Peak shoulder abduction angles of the amputee subjects were greater than able-bodied controls (p<0.001 at similar walking speed; Figure 1), and was directly proportional with speed (p=0.001). Amputees displayed a sinusoidal profile of lateral trunk flexion (Figure 2A) with a ROM that was substantially greater than controls (p≤0.002 at similar walking speed; Figure 2B). They also displayed a slight increase in forward trunk lean compared to controls (Figure 2C) at similar walking speeds (p≤0.035; Figure 2D) and the amount of lean was directly proportional with speed (p=0.007). Furthermore, amputees displayed a similar temporal profile of trunk rotation as controls (Figure 2E) with a slight increase in ROM (p=0.048 for PC1; p=0.058 for PC2) and an inverse relationship with speed (p=0.002). Although use of PC2 increased lateral trunk flexion ROM and peak shoulder abduction and decreased trunk rotation ROM compared to PC1, these differences were not significant (p≥0.083).
Figure 1.
Average peak shoulder abduction (±1 standard deviation) for able-bodied controls and amputee subjects during both prosthetic configurations PC1 and PC2. Significant differences between walking condition are denoted by asterisks (*p=0.004); Significant differences between amputee and able-bodied data are denoted by crosses (†p<0.001, ‡p<0.001).
Figure 2.
Lateral trunk flexion, trunk forward lean and trunk rotation profiles (ensemble average; ±1 standard deviation represented by shaded area) during a complete gait cycle (i.e., initial contact to next initial contact of the right foot) for able-bodied controls and amputee subjects during use of PC1 when walking at three speeds (A, C, E). Average lateral trunk flexion ROM, trunk forward lean, and trunk rotation ROM (±1 standard deviation) for able-bodied controls and amputee subjects during use of PC1 and PC2 (B, D, F). Significant differences between walking condition are denoted by asterisks (trunk forward lean: *p=0.018, **p=0.003; trunk rotation: *p=0.02). Significant differences between amputee and able-bodied data are denoted by crosses (lateral trunk flexion: †p=0.001, ‡p=0.002; trunk forward lean: †p<0.035, ‡p=0.005; trunk rotation: †p=0.048).

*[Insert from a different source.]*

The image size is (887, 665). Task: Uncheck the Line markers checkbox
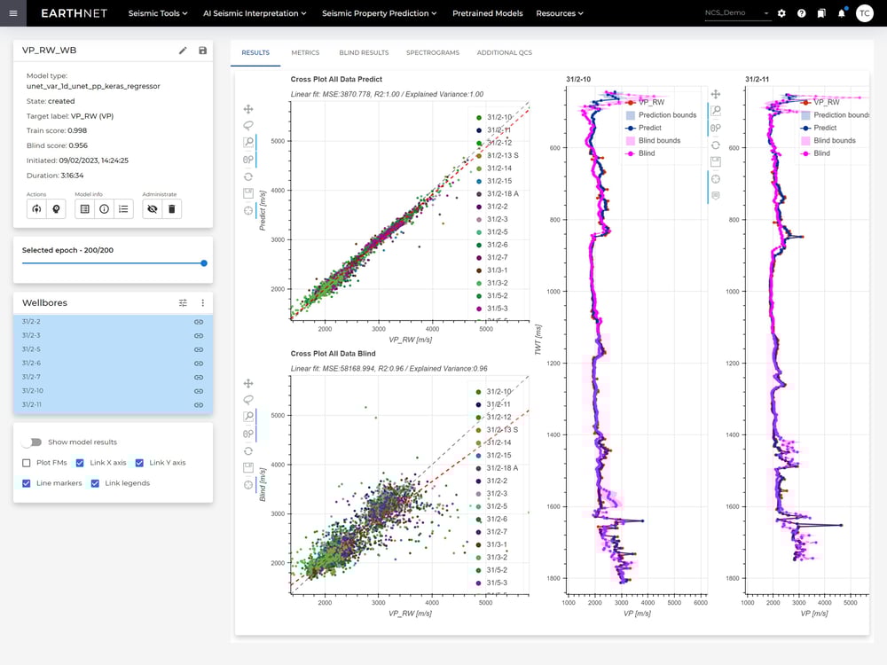tap(26, 483)
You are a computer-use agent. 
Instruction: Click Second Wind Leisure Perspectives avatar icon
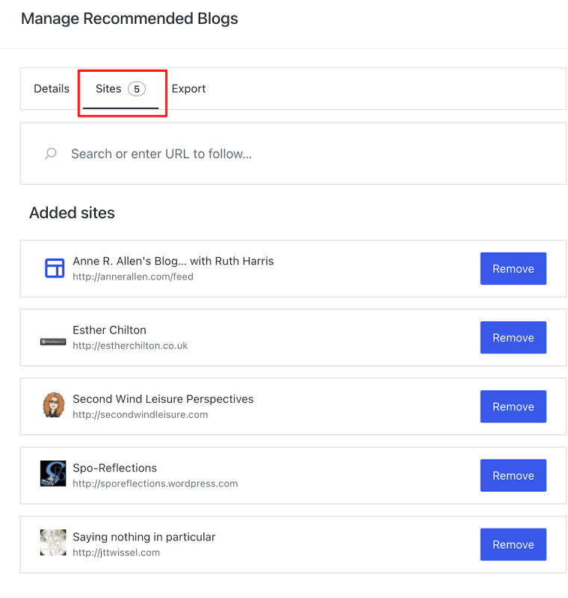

A relatively small reduction in step width was observed with increasing speed (p=0.017; Figure 3) and use of PC2 (p=0.009), while lateral trunk flexion ROM remained invariant (p≥0.410; Figure 2B). Step widths of the amputees were greater than controls at all speeds and for each prosthetic configuration (p≤0.002 at similar speed). The behavior displayed in Figure 4 was observed in all amputee subjects and none of the controls, in which the XCoM exceeded the lateral borders of the BoS (Figure 4C: average instantaneous lateral distance between peak XCoM position and CoP was 2.3cm) during fast walking and use of PC2. Lateral trunk flexion was in-phase with the lateral motion of the BCoM and XCoM, with neutral flexion occurring near initial contact and maximum flexion occurring just after contralateral toe-off as speed increased (Figure 4B and 4D).
Figure 3.
Average step width (±1 standard deviation) for able-bodied controls and amputee subjects during use of PC1 and PC2. Significant differences between walking condition are denoted by asterisks (*p=0.049). Significant differences between amputee and able-bodied data are denoted by crosses (†p<0.001, ‡p=0.002).
Figure 4.
Exemplary temporal profile of BCoM and XCoM lateral position (first column) and lateral trunk flexion (second column) during walking at the slow speed (0.6 m/s) and using PC1 (A and B) and walking at the fast speed (1.1 m/s) using PC2 (C and D), and for an age-matched able-bodied control (E and F) walking at 1.4 m/s. Positive lateral trunk flexion is representative of left shoulder rise, or leaning to the right. The black dashed lines connect position of the heel marker and toe marker at initial contact and toe-off of the same foot, respectively, to represent an idealized CoP trajectory that passes under ankle joint center (A, C, and E). Corresponding lateral trunk flexion at times of initial contact and toe-off have been denoted (B, D, and F). Step width for the first amputee condition (row 1), second amputee condition (row 2), and control condition (row 3) was 28.1, 22.1, and 17.0 cm, respectively. The reduction in step width for this amputee subject (6 cm) represents 27% of the step width of the first condition. RIC = right initial contact; LIC = left initial contact; RTO = right toe-off; LTO = left toe-off.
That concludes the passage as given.